Tuesday, February 14, 2012

I'm letting my secrets out and it's working.

I'm not wearing any-colored glasses anymore and that's working too.

I'm taking down the walls you built around me, brick by brick.

I'm understanding things I always knew but never understood.





I'm almost ready to love 100%.

Sunday, January 29, 2012

Did you know I saved this for last because it's the part that scares me the most.

What if I am mediocre at best? When all is said and done and the excuses are all gone if I still can't put two and two together the right way?

Tuesday, January 24, 2012

I went wrong assuming this would be life rebuilt, a slightly altered mirror image of what it already was.

Clearing out the unnecessary leftovers and making it brand new again.

Friday, January 06, 2012

This is a dedication. A recognition, a plea, a melancholic love letter, this is all the things I can't seem to say. It's cryptic and coded and in my secret language that none seem to understand.

I'm sorry. For so many things. That things have come to be as I've let them. I don't know much about destiny, or fate, but I do know that making no choice, or taking no action is a choice and an action. It surrounds the causes and effects with negative space, a haze, and perhaps good things will naturally sprout, but that's not so common. But know that I hold myself accountable, in the quiet hours when all is still and suspended in dreams, I lay and wonder at every turning point when it was still not too late or too far gone or too anything. It's possible of course that it really was over before it began, and I have tried to cast off the residues that seem to sully my every new start, but I know not how to shed them. They are tethered to me as anchors, that perhaps once saved my life and held me to the ground when my thoughts soared too close to the sun. Now even with a running start and you pushing me as you do, my little baby bird wings flap until numb and when I come to I find myself still grounded.

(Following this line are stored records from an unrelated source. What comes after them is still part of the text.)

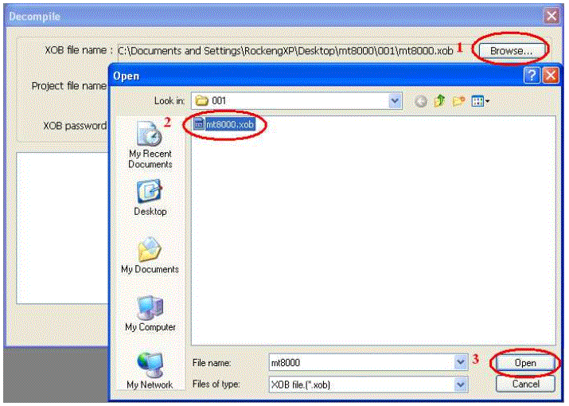Viewport: 569px width, 406px height.
Task: Open My Computer in places bar
Action: (150, 312)
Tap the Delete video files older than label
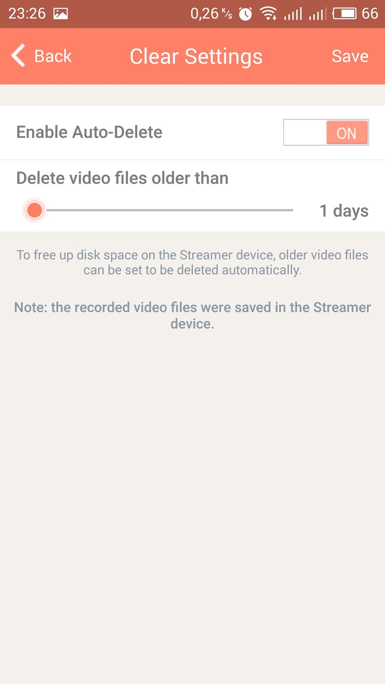385x684 pixels. [122, 178]
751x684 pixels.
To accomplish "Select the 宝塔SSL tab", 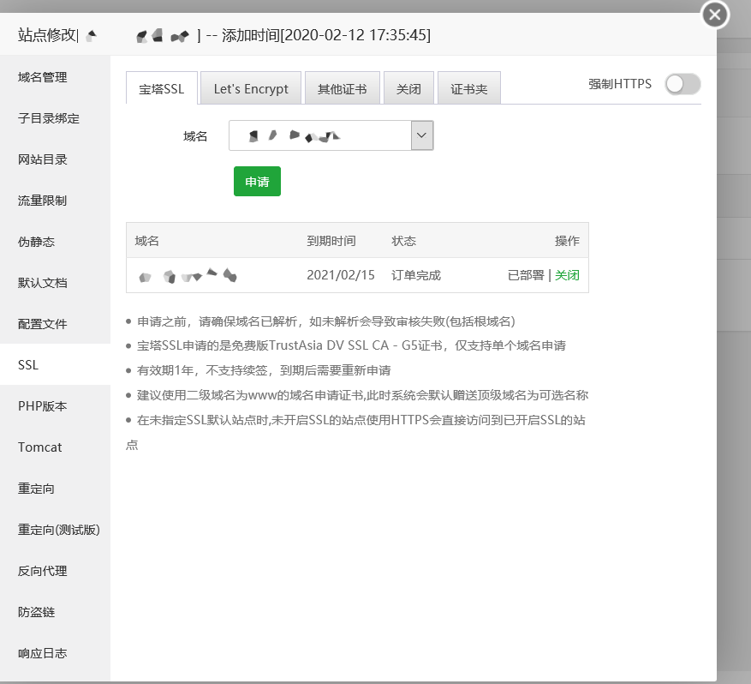I will (x=162, y=87).
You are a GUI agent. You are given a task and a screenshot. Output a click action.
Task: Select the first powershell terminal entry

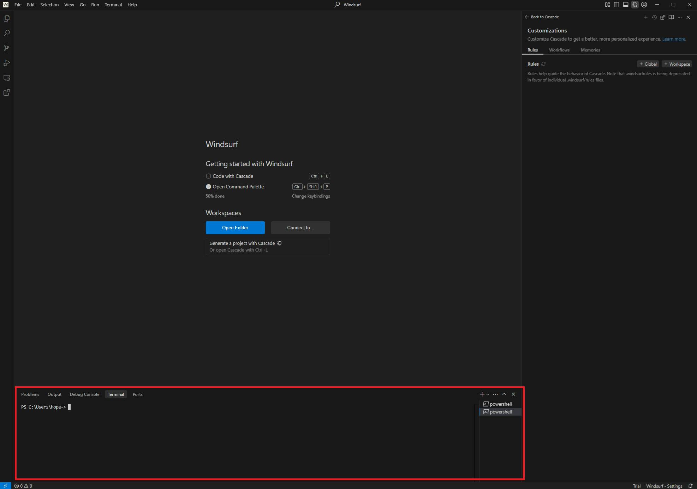coord(500,404)
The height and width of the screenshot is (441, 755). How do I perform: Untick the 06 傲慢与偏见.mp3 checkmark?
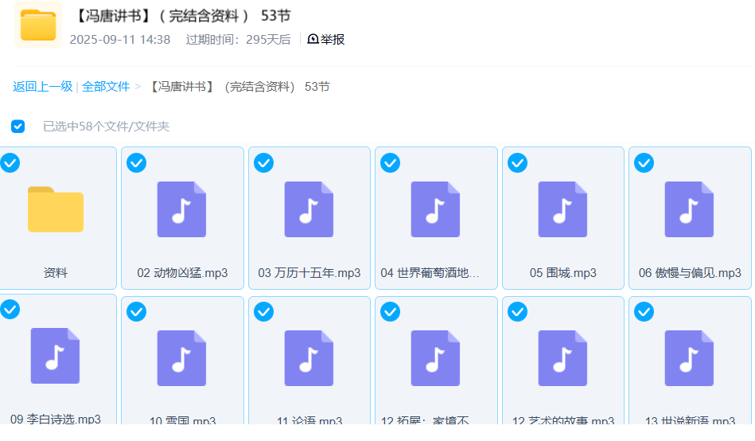coord(644,163)
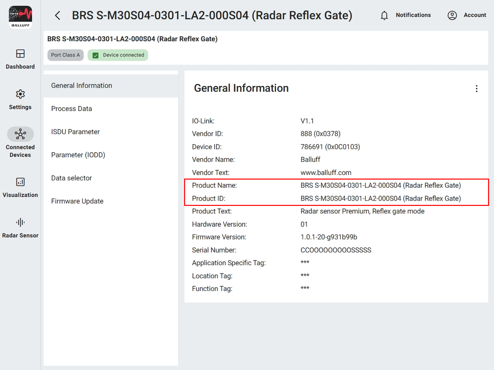Click the Notifications bell icon
The height and width of the screenshot is (370, 494).
coord(384,15)
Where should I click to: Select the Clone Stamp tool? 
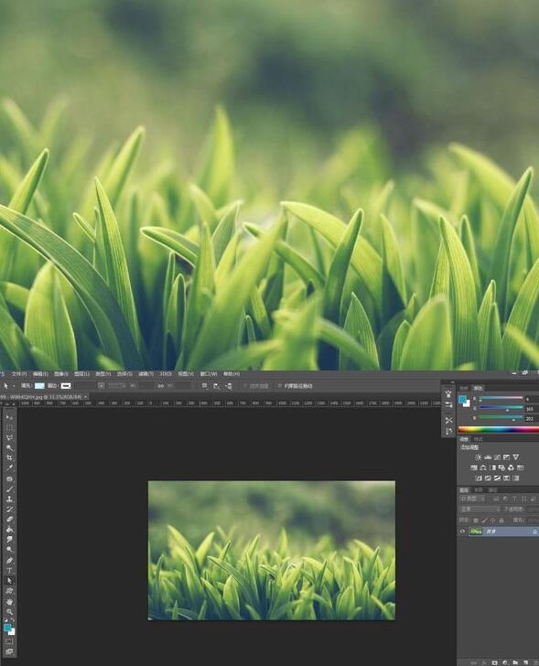tap(9, 499)
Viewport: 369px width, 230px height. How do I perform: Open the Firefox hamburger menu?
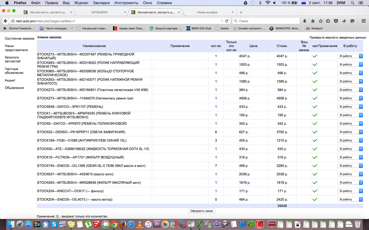tap(363, 21)
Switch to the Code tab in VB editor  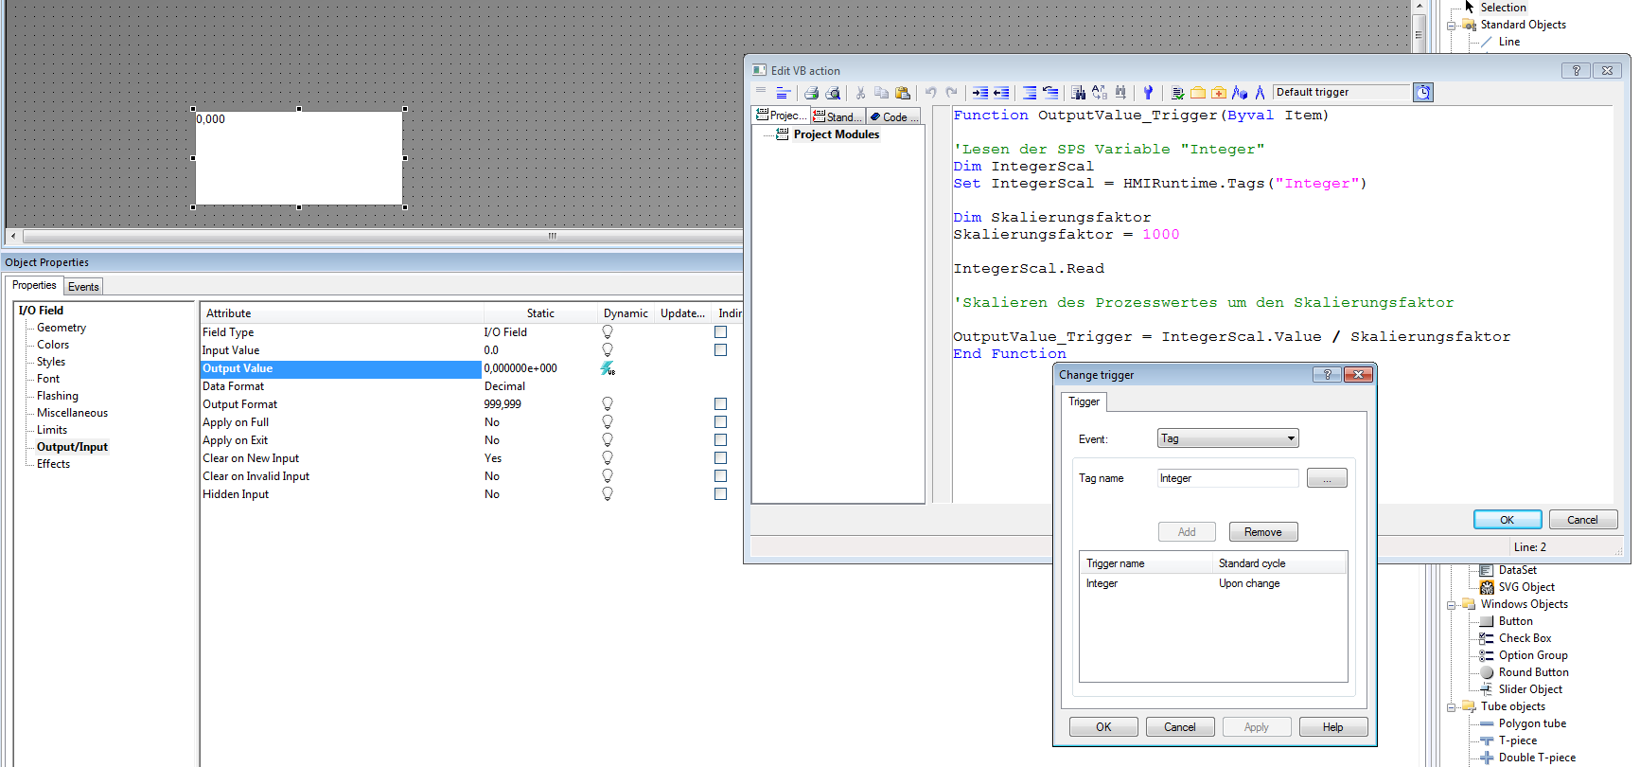point(894,116)
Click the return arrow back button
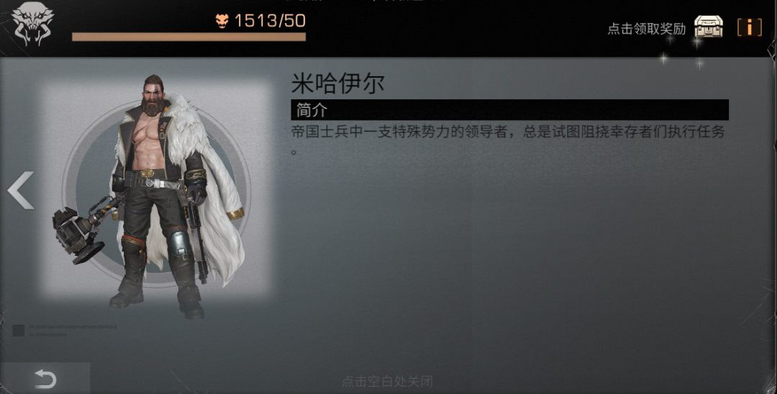Screen dimensions: 777x394 click(45, 379)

Thank you. For so many things. I am probably terrible at showing appreciation. I'm too awkward to say heart whelming thank you's or make poetic declarations, no matter the depths of my gratitude and admiration. And it is deep. My debt to you is growing with every second and we both know I can never repay it.

Wednesday, January 04, 2012

It's been hard lately to love. Maybe it was me all along. My heart is swollen, always racing, pumping too much too hard.

Friday, December 30, 2011

I really miss letting my little self out and playing with her.

The closer these things come to becoming a something the scarier it gets. Tons of what ifs and lots of buts, but mostly the dread of settling in, that period of disarray before everything finds its place, becomes comfortable. And I don't mean materially, arranging and rearranging and organizing and setting up is my absolute favorite part. It's more about the minds of the inhabitants, it's more about finding the light switches in the dark and no hesitation in your steps to the bathroom in the late, still hours of sleep times. It's about the subtle, subconscious sighs that don't even register with us anymore when we enter the door, hang our coats, slip our shoes off and drop our days. I don't want it to be a new habitat for our habits, a continuation of what is, what we are; I want it to be a vessel. Each day ushering in chance after chance for a new evolution.

What if she and I are strangers after so long apart. What if our time is forced, full of awkward silences, nostalgic glances. What if it's never an anything ever again.